Never saw any RV park “water” that we wanted to make ice from. Took the ice maker out of our class A rig. Wife buys ice at some McDonalds and Steak & Shake restaurants for a dollar a bag, other wise Wally or a convenient store. It’s extra stop, but she’s happy.

Tommy Molnar
2 years ago

Boy, can there be ANY topic with more differing opinions than tire pressure discussions.

Becky Yu
2 years ago
Reply to  Tommy Molnar

Same for toilet treatments and the what kind of TP debate ;? )

2 years ago

We have a great portable ice maker that we used in our TT, but the new fifth wheel has a residential fridge with an ice maker. The jury is still out on whether we keep using the portable which will give us more freezer space.

Michele Beckler
2 years ago

We have a portable ice maker that we use in the rv and love it!!!!

Richard Hubert
2 years ago

RE: Refinishing Corian Countertops –

The sandpaper grits suggested are FAR finer than necessary. Remember that a good part of cleaning up counter tops is to remove scratches and restore a more lustrous finish. When manufacturing solid surface tops the entire surface is usually sanded with 150, then 220, and finally 320 grits. Some go to 400 but not really necessary. Then professionals will use a Scotch Brite pad to give the surface a final low luster finish. Using grits as fine as suggested will not easily remove minor scratches – a courser, yet still fine grade should be used 1st – such as 220. Solid surfaces were not really designed to have a high gloss finish because it then more easily show scratches & imperfections.
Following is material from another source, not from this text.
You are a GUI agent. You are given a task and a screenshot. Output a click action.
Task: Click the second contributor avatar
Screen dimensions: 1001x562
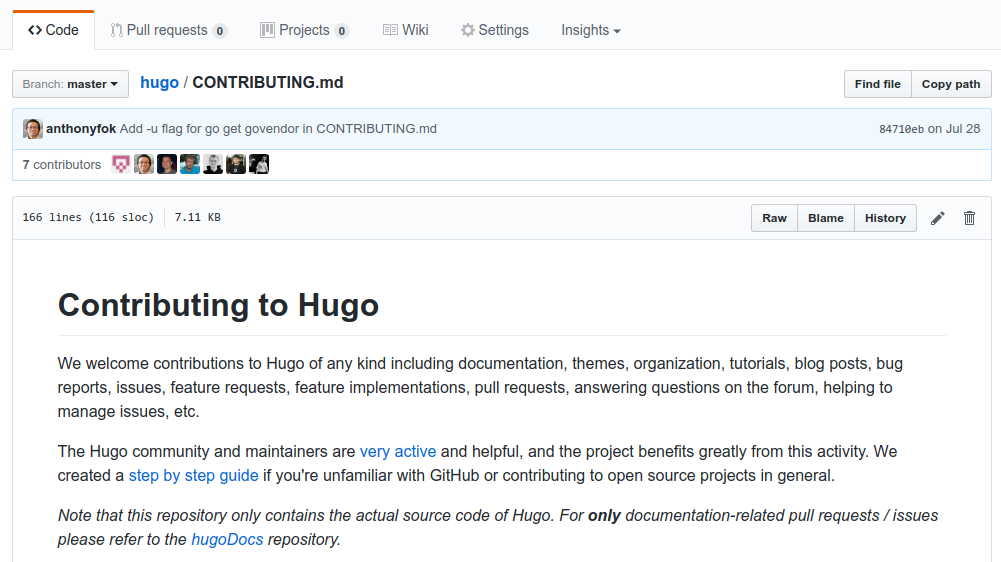pos(144,165)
But the basic premise of the article is correct – that solid surface counter tops are easily restored through light sanding. This material does sand very easily, so recommend light sanding pressure be applied through a sanding block. Just keep vacuuming up or wiping away the fine dust produced to keep from clogging the sandpaper grit. Wet sanding can also be done as a dust free method – Just be careful not to overdo it because it can be very effective very quickly.

Finally – a rubdown with a Scotch Brite pad can be easily and quickly done at any time to help provide some quick surface finish restoration.

2 years ago
Reply to  Richard Hubert

Good grit advice across the board! Is there a sealant that would help? My sealed granite counter has never taken any stains or scratches at home, but that may not be normal finishing practice…

Also remember not to try sanding laminates like the Formica counters I have in the RV… 8-o

2 years ago

I was advice by the fire extinguishers guy that come to our work to inspect the fire extinguisher at least once a year you should shake the extinguisher to keep it loose in the inside to be efficient as we travel, it can pack down

Bob p
2 years ago

I have no proof to my statement so take it with a grain of salt. In our travels at 62 mph we are consistently passed by fellow RVers traveling an estimated 70+ mph, the largest percentage of theses are diesel pushers, but there are many TTS and 5th wheels also. As a former OTR (over the road) truck driver no truck tire manufacturers rate their tires faster than 65 mph, no manufacturers of trailer tires rate their tires faster than 65 mph. So all those who drive faster you’re risking not only your vehicles but also your families. We had a saying on the road when someone was driving fast, “You should’ve left sooner”. Just say’n

2 years ago
Reply to  Bob p

If I could give you more than 1 thumbs up I would. Very Well Said!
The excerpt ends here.